Queensberry was a patron of sport and a noted boxing enthusiast. In 1866 he was one of the founders of the Amateur Athletic Club, now the Amateur Athletic Association of England, one of the first groups that did not require amateur athletes to belong to the upper-classes in order to compete. The following year the Club published a set of twelve rules for conducting boxing matches. The rules had been drawn up by John Graham Chambers but appeared under Queensberry's sponsorship and are universally known at the "Marquess of Queensberry rules". Queensberry, a keen rider, was also active in fox hunting and owned several successful race horses.

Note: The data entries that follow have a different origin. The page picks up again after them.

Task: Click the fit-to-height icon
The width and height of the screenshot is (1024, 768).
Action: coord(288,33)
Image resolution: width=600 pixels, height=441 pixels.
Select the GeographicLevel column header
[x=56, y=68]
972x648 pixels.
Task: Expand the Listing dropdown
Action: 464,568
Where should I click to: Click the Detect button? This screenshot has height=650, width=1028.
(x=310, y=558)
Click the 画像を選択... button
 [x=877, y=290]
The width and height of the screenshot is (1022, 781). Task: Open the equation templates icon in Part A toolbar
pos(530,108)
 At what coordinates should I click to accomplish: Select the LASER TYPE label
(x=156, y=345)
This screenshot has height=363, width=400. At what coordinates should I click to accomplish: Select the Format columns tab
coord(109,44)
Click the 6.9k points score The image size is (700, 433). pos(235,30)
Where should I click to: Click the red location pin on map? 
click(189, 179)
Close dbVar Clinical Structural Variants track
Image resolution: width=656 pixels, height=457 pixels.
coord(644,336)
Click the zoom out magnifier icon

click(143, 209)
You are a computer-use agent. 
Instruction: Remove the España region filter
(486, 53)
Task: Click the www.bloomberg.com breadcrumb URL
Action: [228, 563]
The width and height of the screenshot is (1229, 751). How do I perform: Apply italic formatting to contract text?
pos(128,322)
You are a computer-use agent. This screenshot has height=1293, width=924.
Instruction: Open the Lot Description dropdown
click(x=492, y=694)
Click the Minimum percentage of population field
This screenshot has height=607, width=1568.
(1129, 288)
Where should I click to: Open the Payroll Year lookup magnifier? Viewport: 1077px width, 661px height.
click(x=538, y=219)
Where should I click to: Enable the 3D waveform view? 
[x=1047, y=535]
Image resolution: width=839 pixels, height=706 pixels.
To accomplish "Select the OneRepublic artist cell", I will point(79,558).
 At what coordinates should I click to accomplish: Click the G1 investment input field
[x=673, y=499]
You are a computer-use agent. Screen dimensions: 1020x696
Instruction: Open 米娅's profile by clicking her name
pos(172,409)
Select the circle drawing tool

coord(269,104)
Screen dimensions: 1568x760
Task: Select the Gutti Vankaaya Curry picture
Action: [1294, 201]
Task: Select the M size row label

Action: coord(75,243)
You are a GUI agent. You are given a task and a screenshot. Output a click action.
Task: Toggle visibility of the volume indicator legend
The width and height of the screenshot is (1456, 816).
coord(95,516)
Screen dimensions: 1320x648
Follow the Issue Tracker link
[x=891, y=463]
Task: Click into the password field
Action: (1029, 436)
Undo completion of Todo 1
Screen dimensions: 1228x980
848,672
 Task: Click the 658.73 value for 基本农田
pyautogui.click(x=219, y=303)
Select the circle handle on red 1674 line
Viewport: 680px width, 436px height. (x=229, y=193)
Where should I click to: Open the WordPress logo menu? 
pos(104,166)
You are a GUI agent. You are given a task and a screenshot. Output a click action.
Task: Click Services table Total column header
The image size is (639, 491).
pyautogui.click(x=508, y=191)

In 1881, Queensberry accepted the presidency of the British Secular Union, a group that had broken away in 1877 from Bradlaugh's National Secular Society. That year he published a long philosophical poem, The Spirit of the Matterhorn, which he had written in Zermatt in 1873 in an attempt to articulate his humanistic views. In 1882, he was ejected from the theatre after loudly interrupting a performance of the play The Promise of May by Lord Tennyson, the Poet Laureate, because it included a villainous atheist in its cast of characters. Under the auspices of the British Secular Union, Queensberry wrote a pamphlet entitled The Religion of Secularism and the Perfectibility of Man. The Union, always small, ceased to function in 1884.
His divorces, atheism, and association with the boxing world made Queensberry an unpopular figure in London high society. In 1893 his eldest son, Francis, Viscount Drumlanrig, was created Baron Kelhead in the Peerage of the United Kingdom, thus giving the son an automatic seat in the House of Lords, from which the father was excluded. This caused a bitter dispute between Queensberry and his son, and also between Queensberry and Lord Rosebery, the patron who had promoted Lord Drumlanrig's ennoblement and who shortly thereafter became Prime Minister. Drumlanrig was reported to have been killed in a hunting accident in 1894, but his death may have been a suicide.
Queensberry sold the family seat of Kinmount in Dumfriesshire, Scotland, an action which further alienated him from his family.
An anecdote tells us that, eccentric to the last, Queensberry stipulated in his will that he was to be buried upright. The grave-diggers are rumoured to have buried him with his head down.